WRITTEN TASK A: In the rows below, copy word for word the stretch from the line containing "Where should I click to: Select" through the line containing "click(764, 624)", including both of those lines.

DOCUMENT PASSAGE:
## begin

The Court of Appeal of the State of California, Fourth Appellate District, recently handed a potentially significant website accessibility win to the business community under the Unruh Civil Rights Act (Unruh Act) when it upheld a jury verdict in Thurston v. Omni Hotels Mgmt. Corp. (Cal. Ct. App. Sept. 23, 2021), finding that the blind user of a hotel’s website reservation mechanism lacked a “bona fide intent” to make a hotel reservation. Paired with the Eleventh Circuit Court of Appeals’ opinion in Gil v. Winn-Dixie Stores, Inc., this recent decision may signal the rumblings of growing judicial resistance to the overwhelming number of website accessibility claims.

The Court of Appeal’s decision rests firmly on a 2019 Supreme Court of California decision (White), often cited by the plaintiffs’ bar for the proposition that one need not be a paying customer to have standing to make a challenge under the Unruh Act. While announcing that potentially expansive standing principle, the White court also held that “a plaintiff cannot sue for discrimination in the abstract, but must actually suffer the discriminatory conduct.” As to online businesses, the court held that an Unruh Act claimant must present sufficient evidence to overcome the online defendant’s argument that he or she “did not actually possess a bona fide intent to sign up for or use its services.”  Because the White case was decided on a challenge to the pleadings, accepted as true, the court held that the plaintiff had standing to proceed.

Unlike White, there was ample evidence here to support the jury’s verdict that the plaintiff lacked such “bona fide intent.” Among other things, the plaintiff did not use any of the multiple available means to make a reservation (including telephone reservations or third-party hotel reservation services) and never made any hotel reservation for the alleged intended visit to the area of the hotel.

Will This New Defense Argument Slow Down Claims?

The short answer is probably not, though it may realign the focus of these claims to certain kinds of businesses and industries. As in White, it is easy for plaintiffs to plead their complaints sufficiently to establish standing. That means that any victory will come down the road at summary judgment or trial, a result that is bound to be far more expensive in achieving than reaching a settlement at the outset of an action or claim. Moreover, while it may be difficult (and costly) for someone claiming to want to make a hotel reservation to prove a bona fide intent to make that reservation, the analysis may differ for other businesses and industries.

## end

Entries on where items appear:

## begin

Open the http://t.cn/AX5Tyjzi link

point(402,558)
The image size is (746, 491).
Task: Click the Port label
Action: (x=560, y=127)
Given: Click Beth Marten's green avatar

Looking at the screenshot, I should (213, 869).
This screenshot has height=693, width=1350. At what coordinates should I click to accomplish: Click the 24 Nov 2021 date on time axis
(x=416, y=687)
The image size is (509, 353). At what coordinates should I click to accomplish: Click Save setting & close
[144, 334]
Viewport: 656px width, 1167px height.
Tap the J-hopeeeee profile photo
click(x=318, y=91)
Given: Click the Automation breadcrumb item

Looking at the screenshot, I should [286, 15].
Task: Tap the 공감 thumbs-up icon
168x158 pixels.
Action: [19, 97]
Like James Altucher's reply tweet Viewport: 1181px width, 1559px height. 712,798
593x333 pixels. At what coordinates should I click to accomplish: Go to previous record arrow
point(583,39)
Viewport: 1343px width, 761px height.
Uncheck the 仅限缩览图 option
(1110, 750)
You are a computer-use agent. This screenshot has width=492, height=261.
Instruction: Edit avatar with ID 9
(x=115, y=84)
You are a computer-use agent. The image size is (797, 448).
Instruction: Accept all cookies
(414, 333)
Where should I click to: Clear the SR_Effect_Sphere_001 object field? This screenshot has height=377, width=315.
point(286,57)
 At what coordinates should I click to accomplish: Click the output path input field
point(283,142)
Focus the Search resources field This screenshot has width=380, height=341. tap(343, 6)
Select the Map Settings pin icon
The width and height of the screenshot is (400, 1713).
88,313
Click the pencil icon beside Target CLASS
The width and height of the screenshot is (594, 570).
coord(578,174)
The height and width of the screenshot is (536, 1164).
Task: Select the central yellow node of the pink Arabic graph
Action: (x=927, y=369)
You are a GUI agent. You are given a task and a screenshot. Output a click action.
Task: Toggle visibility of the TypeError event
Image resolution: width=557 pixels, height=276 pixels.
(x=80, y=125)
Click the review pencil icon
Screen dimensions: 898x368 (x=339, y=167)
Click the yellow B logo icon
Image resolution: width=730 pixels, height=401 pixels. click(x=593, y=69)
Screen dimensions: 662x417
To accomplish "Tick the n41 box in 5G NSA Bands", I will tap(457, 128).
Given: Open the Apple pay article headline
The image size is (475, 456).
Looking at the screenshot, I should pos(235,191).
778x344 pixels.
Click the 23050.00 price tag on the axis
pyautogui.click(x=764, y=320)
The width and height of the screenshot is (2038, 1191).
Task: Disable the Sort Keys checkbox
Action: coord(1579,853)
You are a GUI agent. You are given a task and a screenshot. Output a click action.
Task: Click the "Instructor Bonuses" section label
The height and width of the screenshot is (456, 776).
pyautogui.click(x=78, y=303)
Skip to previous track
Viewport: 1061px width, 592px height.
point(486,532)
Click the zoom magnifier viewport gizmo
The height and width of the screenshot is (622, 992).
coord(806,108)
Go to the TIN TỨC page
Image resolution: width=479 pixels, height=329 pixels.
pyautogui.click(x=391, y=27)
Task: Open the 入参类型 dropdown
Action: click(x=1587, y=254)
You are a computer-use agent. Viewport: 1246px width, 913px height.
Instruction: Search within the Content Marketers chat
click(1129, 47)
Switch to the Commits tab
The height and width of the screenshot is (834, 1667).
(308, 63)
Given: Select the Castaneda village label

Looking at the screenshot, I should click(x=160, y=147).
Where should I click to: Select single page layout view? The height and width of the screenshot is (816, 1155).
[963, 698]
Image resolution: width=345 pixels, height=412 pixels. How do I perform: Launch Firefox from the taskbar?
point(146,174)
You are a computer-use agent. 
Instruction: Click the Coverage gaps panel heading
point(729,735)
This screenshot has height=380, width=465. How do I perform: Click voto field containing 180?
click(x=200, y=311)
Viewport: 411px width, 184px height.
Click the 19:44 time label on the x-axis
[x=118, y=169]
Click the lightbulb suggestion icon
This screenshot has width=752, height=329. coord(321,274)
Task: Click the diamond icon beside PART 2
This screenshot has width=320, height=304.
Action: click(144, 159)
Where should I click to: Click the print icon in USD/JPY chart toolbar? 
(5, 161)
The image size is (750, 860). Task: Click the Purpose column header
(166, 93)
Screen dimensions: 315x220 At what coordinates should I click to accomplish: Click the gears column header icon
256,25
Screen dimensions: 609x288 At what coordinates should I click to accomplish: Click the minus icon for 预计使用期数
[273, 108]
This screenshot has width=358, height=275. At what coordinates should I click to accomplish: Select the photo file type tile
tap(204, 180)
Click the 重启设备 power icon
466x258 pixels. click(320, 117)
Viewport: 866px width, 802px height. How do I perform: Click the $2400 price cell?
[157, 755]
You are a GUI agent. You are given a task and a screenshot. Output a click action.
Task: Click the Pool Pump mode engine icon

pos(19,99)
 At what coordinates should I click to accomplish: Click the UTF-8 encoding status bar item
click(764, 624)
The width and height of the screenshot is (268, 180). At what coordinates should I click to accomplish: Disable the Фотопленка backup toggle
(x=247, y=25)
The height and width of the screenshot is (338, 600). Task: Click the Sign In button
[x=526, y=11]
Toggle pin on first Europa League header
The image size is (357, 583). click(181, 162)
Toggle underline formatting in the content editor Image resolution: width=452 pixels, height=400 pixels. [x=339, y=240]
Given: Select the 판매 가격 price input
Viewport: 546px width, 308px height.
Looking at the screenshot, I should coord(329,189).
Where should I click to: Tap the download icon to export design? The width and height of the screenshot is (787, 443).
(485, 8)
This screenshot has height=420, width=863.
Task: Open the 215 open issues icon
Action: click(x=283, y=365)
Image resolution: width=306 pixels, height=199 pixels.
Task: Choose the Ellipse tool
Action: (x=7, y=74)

## end

WRITTEN TASK B: Extend the article above on website accessibility claims under the Unruh Act, starting after its last sentence.

RESULT A:
Where should I click to: Select single page layout view? The height and width of the screenshot is (816, 1155).
[963, 698]
Image resolution: width=345 pixels, height=412 pixels. How do I perform: Launch Firefox from the taskbar?
point(146,174)
You are a computer-use agent. 
Instruction: Click the Coverage gaps panel heading
point(729,735)
This screenshot has height=380, width=465. How do I perform: Click voto field containing 180?
click(x=200, y=311)
Viewport: 411px width, 184px height.
Click the 19:44 time label on the x-axis
[x=118, y=169]
Click the lightbulb suggestion icon
This screenshot has width=752, height=329. coord(321,274)
Task: Click the diamond icon beside PART 2
This screenshot has width=320, height=304.
Action: click(144, 159)
Where should I click to: Click the print icon in USD/JPY chart toolbar? 
(5, 161)
The image size is (750, 860). Task: Click the Purpose column header
(166, 93)
Screen dimensions: 315x220 At what coordinates should I click to accomplish: Click the gears column header icon
256,25
Screen dimensions: 609x288 At what coordinates should I click to accomplish: Click the minus icon for 预计使用期数
[273, 108]
This screenshot has width=358, height=275. At what coordinates should I click to accomplish: Select the photo file type tile
tap(204, 180)
Click the 重启设备 power icon
466x258 pixels. click(320, 117)
Viewport: 866px width, 802px height. How do I perform: Click the $2400 price cell?
[157, 755]
You are a GUI agent. You are given a task and a screenshot. Output a click action.
Task: Click the Pool Pump mode engine icon

pos(19,99)
 At what coordinates should I click to accomplish: Click the UTF-8 encoding status bar item
click(764, 624)

RESULT B:
But the case does provide another important arrow in the quiver for those businesses displaying a growing resistance to making these early settlements, often because they have invested substantially in website remediation efforts and still find themselves the target for these frequent claims. It is always helpful to have a second, alternative basis for ruling and one that is likely to have some amount of jury appeal.

Are We Seeing a Trend That May Lead to Lasting Changes in Website Accessibility?

The short answer to this question is that it is far too early to tell. While it is true that the last several months have seen victories for businesses in the website accessibility arena in the Eleventh Circuit, the Eastern District of New York, and now in the Court of Appeal of the State of California, none of these decisions has binding impact on the many jurisdictions available to plaintiffs in which they sue, and none shuts down the availability of certain website accessibility claims. Indeed, it seems highly unlikely that the courts will shut down website accessibility claims altogether, at least without some clear indication from the U.S. Congress, state legislatures, or regulatory agencies. It was only 2019 when the Supreme Court of the United States passed on an opportunity to limit these claims when it denied review of a website accessibility claim out of the Ninth Circuit.

But the collection of decisions, from vastly different courts, suggests that the judiciary may be growing wary of the massive multiplication of website accessibility claims and looking for established means to stem the tide. That can only be welcome news for the business community, though it may not change the approach to a specific claim.

Should Businesses Suspend or Delay Website Remediation Efforts?

The short answer to this question is again “probably not,” but the answer may depend, in part, on the type of business or industry in which one operates and what services and amenities are available online. There are a variety of hooks to snare any given website under Title III of the Americans with Disabilities Act or state laws like California’s Unruh Act, so adding this one defense may not help a business if there are other bases for covering the website’s accessibility.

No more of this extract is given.